Bureaucracy and capital, as agents of modernity, surface throughout the exhibition, at odds with the bardic spirit of the Celtic tradition, which they simultaneously seek to harness to conjure up a national identity. In Léann Herlihy’s The Long Internecine Quarrel, the artist fabricates state apparatus through the use of harp-branded mugs, pencils, and mousepads. The line, “The artist is simply pottering,” gestures to the technocratic view that art is not worthwhile or productive. Wood Quay Excavation Set, an artwork by Richard Collier, recalls the Viking settlement found at the riverside site marked for development into city council offices. Taking the form of an archaeological play kit for children, it signals that history is a hobbyist pursuit – not something that can contend with important administrative work. Public outcry and a subsequent Supreme Court case resulted in Wood Quay being granted National Monument status. The legislation in question, designed to preserve cultural heritage, granted local authorities special powers over monuments in their area. In this case, the relevant local authority was Dublin City Council.
To return to Seán Keating and cloth, towards the end of his life, the painter was interviewed at Rosc, a series of large-scale exhibitions widely credited with introducing modern and contemporary art to the Irish public. In an archival clip, he looks disapprovingly at Swiss artist Eva Aeppli’s La Table. An interviewer asks him, “You don’t think it could be an allegorical piece?”. Keating replies, saying it’s monstrous and unskilled, “There is no technique – what did he do but get a lot of drapery and tie it up in a few old wigs and distort them?”. Dreamtime Ireland probes similar hostile reactions to modern and contemporary art in Ireland. Reconnaissance and Delivery (Waterford Parachute Project) saw artist Paul Gregg plant a series of test tubes attached to bright orange parachutes with Cyrillic lettering in different locations across Waterford town in 1998. As members of the public encountered the artwork over the course of a day, responses grew increasingly irrational and absurd. Gardaí, Met Éireann, local and national media outlets and eventually the army bomb squad were called to the scene. A television set in the gallery plays an RTÉ News segment which misreports that the parachutes fell from the sky.
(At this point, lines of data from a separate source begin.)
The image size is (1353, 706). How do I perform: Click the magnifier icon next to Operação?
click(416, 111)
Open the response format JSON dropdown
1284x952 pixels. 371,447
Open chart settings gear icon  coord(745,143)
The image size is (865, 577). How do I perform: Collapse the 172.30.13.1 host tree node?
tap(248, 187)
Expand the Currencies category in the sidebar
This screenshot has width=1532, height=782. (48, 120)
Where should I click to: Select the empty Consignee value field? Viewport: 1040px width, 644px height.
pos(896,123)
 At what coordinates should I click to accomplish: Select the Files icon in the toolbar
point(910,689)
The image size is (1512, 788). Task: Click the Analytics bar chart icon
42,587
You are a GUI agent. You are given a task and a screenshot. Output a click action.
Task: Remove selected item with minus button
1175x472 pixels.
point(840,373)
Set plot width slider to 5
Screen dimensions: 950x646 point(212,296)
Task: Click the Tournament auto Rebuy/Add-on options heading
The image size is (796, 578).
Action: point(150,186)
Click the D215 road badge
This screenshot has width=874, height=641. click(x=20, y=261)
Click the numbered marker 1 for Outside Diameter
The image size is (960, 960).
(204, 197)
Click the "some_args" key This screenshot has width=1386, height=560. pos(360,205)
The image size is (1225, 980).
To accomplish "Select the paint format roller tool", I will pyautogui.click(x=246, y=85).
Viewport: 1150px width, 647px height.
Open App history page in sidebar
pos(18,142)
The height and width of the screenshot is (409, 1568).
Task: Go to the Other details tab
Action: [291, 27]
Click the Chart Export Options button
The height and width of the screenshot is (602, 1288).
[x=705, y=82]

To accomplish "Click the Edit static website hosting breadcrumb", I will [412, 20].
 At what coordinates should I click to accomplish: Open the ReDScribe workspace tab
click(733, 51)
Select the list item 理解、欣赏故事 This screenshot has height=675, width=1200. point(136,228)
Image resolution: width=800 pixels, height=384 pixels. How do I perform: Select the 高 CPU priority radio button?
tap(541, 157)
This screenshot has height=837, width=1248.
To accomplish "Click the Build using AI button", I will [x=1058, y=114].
Lynch’s singular artwork in this exhibition, Adventure Capital, documents the lifecycle of Uniflow – a public sculpture by artist John Burke, rendered in the style of international modernism. Constructed for a Cork housing estate in 1988, the abstract metal artwork became a vessel for the surrounding community to express social ills. In serving as a meeting place for teenagers, the sculpture facilitated underage drinking; its shape and vibrant colour enticed children to climb on it, giving way to a situation where they would cause grave harm to themselves should they fall from it or be impaled by its sharp edges. Following collective action from residents, the artwork was banished. Lynch presents photographs of the buried artwork, uncovered in a mound of dirt on the outskirts of Cork. The embrace of modern art sought to project an image of a sophisticated and forward-thinking nation, to give Ireland a seat at the same table as its European and American counterparts. Yet the superstitious and reactionary responses such art objects have engendered offer a glimpse of the pagan undercurrents beneath contemporary life on this strange island.